Some records
--------
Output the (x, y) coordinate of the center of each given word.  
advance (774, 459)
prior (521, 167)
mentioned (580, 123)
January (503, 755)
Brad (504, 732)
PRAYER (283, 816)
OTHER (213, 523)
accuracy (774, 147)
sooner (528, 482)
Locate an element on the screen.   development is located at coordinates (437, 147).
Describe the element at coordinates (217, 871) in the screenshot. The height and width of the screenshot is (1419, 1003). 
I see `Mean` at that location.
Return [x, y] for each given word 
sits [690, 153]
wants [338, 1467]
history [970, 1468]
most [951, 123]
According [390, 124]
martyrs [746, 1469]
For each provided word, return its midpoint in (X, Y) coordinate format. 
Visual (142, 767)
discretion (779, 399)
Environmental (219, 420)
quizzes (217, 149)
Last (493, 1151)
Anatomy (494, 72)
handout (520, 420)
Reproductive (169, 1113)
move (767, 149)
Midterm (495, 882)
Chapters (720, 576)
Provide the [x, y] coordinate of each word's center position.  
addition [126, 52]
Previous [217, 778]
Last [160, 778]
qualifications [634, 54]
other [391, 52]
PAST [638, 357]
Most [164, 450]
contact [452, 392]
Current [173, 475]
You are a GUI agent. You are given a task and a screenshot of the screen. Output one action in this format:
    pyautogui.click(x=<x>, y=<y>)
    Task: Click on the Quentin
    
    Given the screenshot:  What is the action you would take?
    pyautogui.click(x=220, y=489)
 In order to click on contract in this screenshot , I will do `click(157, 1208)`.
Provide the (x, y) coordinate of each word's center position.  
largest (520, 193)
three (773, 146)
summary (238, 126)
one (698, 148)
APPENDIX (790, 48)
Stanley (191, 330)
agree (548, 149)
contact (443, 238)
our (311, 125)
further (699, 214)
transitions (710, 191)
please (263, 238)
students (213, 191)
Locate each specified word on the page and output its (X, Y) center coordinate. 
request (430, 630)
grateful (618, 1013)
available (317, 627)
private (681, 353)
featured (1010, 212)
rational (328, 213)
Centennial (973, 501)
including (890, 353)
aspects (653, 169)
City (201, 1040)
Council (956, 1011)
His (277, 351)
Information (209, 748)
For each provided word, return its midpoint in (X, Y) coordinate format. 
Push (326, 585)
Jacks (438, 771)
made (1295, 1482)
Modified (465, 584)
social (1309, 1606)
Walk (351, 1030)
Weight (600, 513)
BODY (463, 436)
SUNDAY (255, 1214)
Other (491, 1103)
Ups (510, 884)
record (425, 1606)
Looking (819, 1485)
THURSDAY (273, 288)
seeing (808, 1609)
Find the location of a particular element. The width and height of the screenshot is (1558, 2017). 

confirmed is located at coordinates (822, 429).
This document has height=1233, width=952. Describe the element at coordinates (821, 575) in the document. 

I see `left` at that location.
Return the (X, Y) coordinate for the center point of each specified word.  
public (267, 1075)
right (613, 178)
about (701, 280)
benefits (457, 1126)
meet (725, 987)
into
--------
WHAT TO DO
Reproduce the records exactly, everything from the start of the records down to the line containing "Locate an element", both ends included.

EXERCISE RESULT
Output the (x, y) coordinate of the center of each given word.  
advance (774, 459)
prior (521, 167)
mentioned (580, 123)
January (503, 755)
Brad (504, 732)
PRAYER (283, 816)
OTHER (213, 523)
accuracy (774, 147)
sooner (528, 482)
Locate an element on the screen.   development is located at coordinates (437, 147).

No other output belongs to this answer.